— start Document text —
I was planning to use my 2nd hock for making Red Beans & Rice for the New Year, but you've got me craving a big plate of greens now.  I've definitely got to cure and smoke more ham hocks right away!

Thank you for checking out my post and for the compliments!  Have a great week, and Merry Christmas!
Clarissa


----------



## chef willie (Dec 23, 2013)

Looks awesome Clarissa.....love hocks and beans and those look just soooo much better than anything in a market. Isn't Hoppin' John traditional on New Years for good luck in the coming year??.....another tasty bean dish.....Have a great Christmas, neighbor...........Willie


----------



## snorkelinggirl (Dec 23, 2013)

Chef Willie said:


> Looks awesome Clarissa.....love hocks and beans and those look just soooo much better than anything in a market. Isn't Hoppin' John traditional on New Years for good luck in the coming year??.....another tasty bean dish.....Have a great Christmas, neighbor...........Willie



Did I get my "good luck in the coming year" bean dishes mixed up?  Crap, I'm screwed for 2014!  :biggrin:

But hey! It's good to see you stopping by!  I've been wondering how you were doing.  Hope everything is going well for you.  

Take care and hope you have a great Christmas and New Year too!!
Clarissa


----------



## pops6927 (Dec 23, 2013)
— end Document text —
— start Material for the task —
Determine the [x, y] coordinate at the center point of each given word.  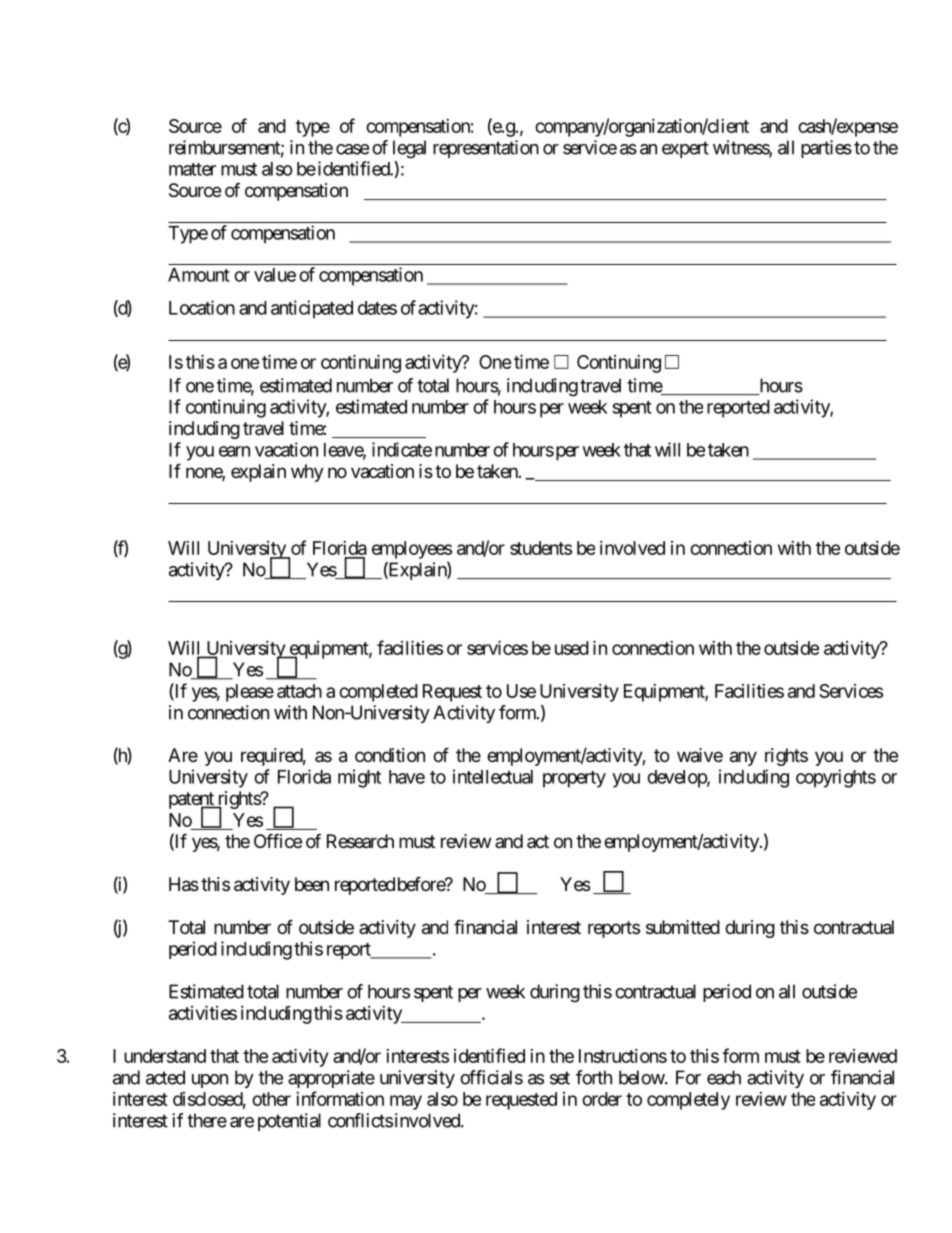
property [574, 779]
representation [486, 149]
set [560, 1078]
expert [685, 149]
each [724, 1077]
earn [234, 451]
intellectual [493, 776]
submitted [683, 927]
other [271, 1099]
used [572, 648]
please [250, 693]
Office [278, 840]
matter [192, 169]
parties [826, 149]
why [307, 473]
— end Material for the task —
— start Material for the task —
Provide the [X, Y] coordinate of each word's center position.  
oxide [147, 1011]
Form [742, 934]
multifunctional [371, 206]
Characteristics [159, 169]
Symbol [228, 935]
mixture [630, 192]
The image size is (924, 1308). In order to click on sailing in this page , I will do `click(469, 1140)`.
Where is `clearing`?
— end Material for the task —
— start Material for the task —
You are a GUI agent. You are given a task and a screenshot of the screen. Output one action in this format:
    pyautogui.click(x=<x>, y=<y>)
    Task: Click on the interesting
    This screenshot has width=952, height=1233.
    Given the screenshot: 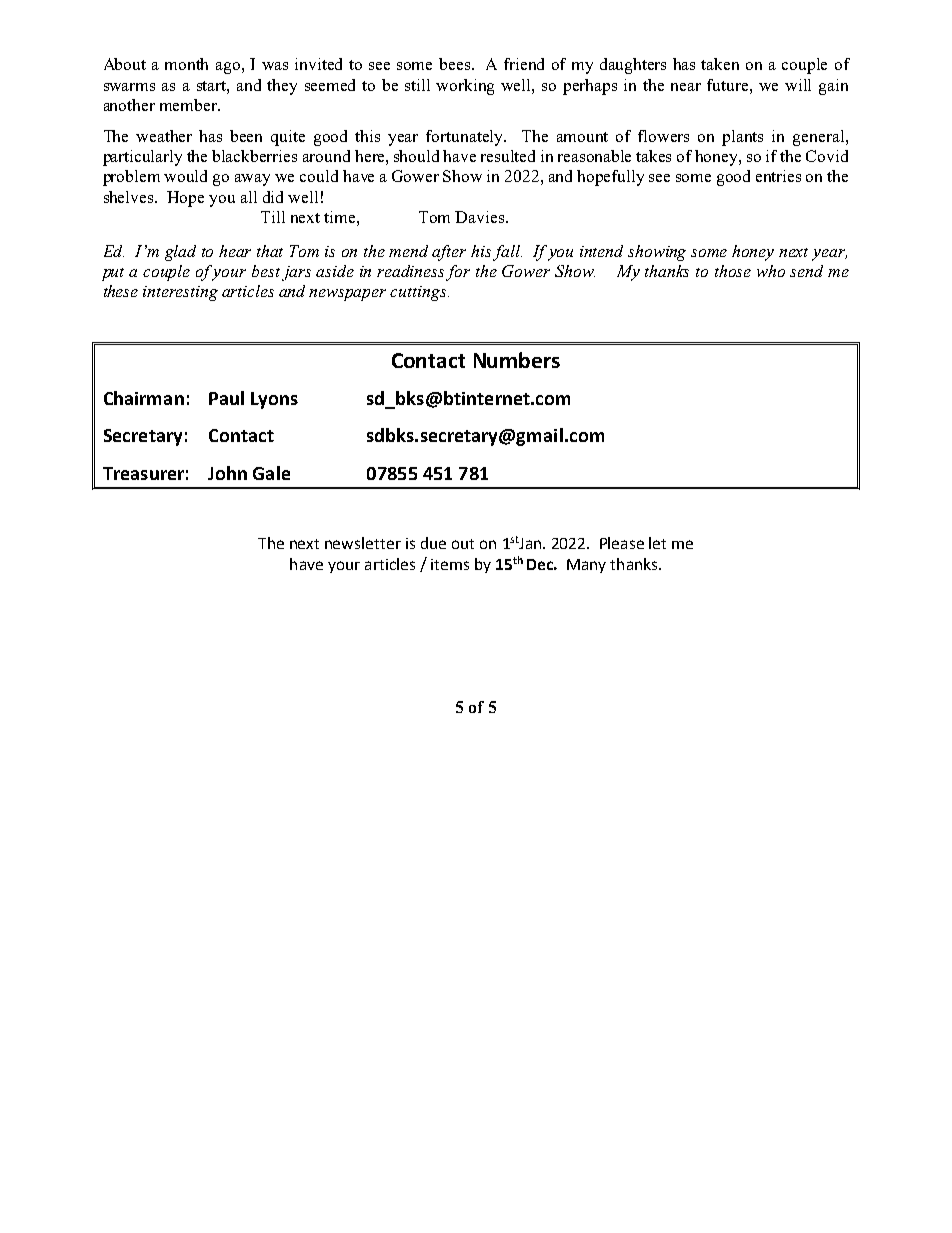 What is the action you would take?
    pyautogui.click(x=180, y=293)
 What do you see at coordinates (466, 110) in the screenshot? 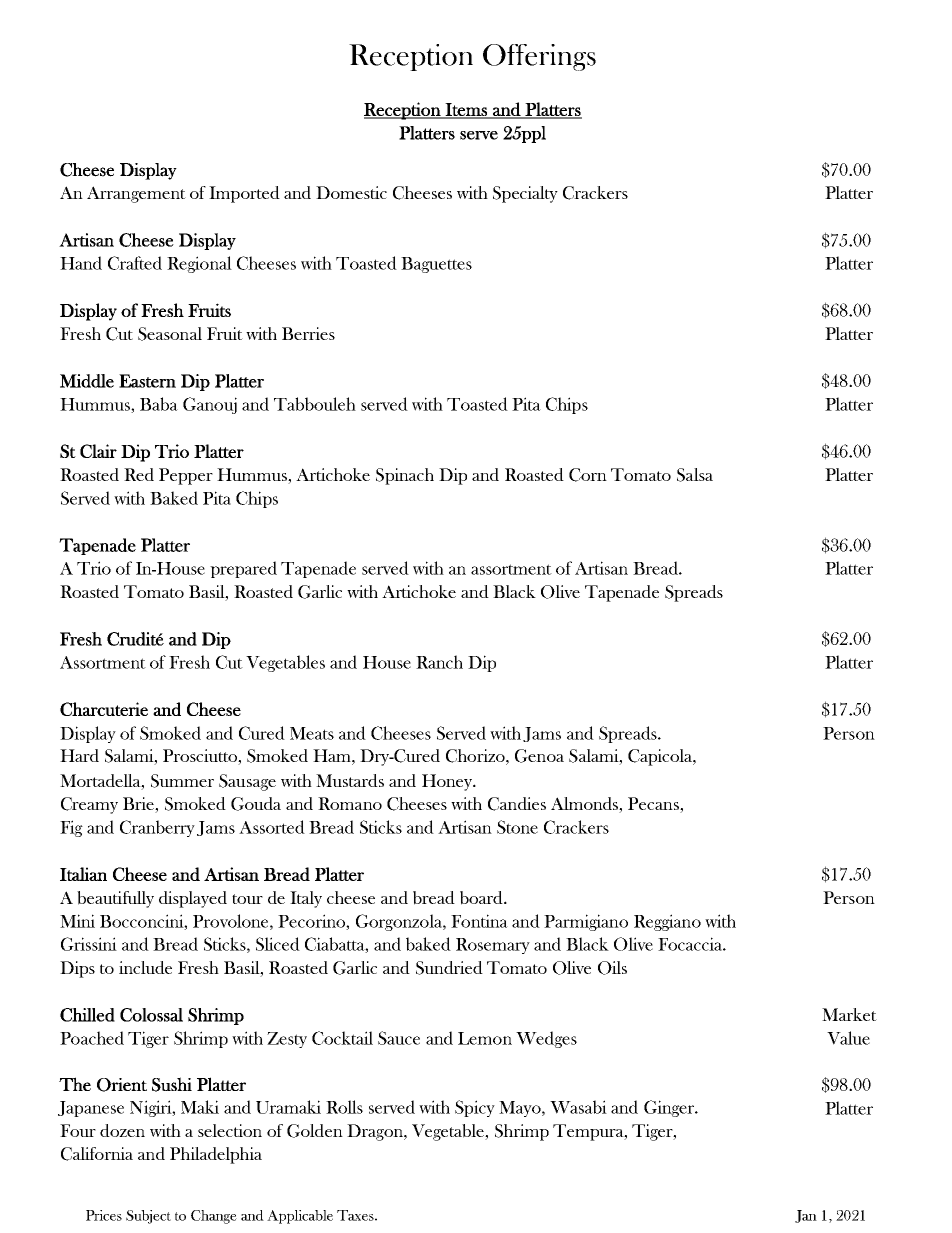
— end Material for the task —
Task list →
1. Copy the rows from the line with "Determine the [x, y]" to the line with "why [307, 473]", both included, without the pictures.
2. Continue the forum thread about smoked ham hocks and New Year bean dishes from the point where it stops.

Answers to the exercise →
1.
Determine the [x, y] coordinate at the center point of each given word.  
property [574, 779]
representation [486, 149]
set [560, 1078]
expert [685, 149]
each [724, 1077]
earn [234, 451]
intellectual [493, 776]
submitted [683, 927]
other [271, 1099]
used [572, 648]
please [250, 693]
Office [278, 840]
matter [192, 169]
parties [826, 149]
why [307, 473]

2.
Fantastic beans and hocks, Clarissa!  So very glad I could help and never hesitate to ask me anything!  Just a wonderful feeling being able to bring such food happiness to all others who like such stuff!  And to hear how much they enjoyed it!  Dad sent his products all over the world to people.  I've sent his producing methods all over the world too and I am positive he is up in The Big Smokehouse glad that I have so others could enjoy over and over again!


----------



## chef willie (Dec 24, 2013)

SnorkelingGirl said:


> Did I get my "good luck in the coming year" bean dishes mixed up? Crap, I'm screwed for 2014!
> 
> 
> 
> ...


LOL.....all is well here, survived the snow quite nicely. I've never actually made the Hoppin John for NYD but do remember the tale. I'll assume some culture claims hocks & beans as lucky also so me thinks you're safe. Regards and again, have a great Christmas....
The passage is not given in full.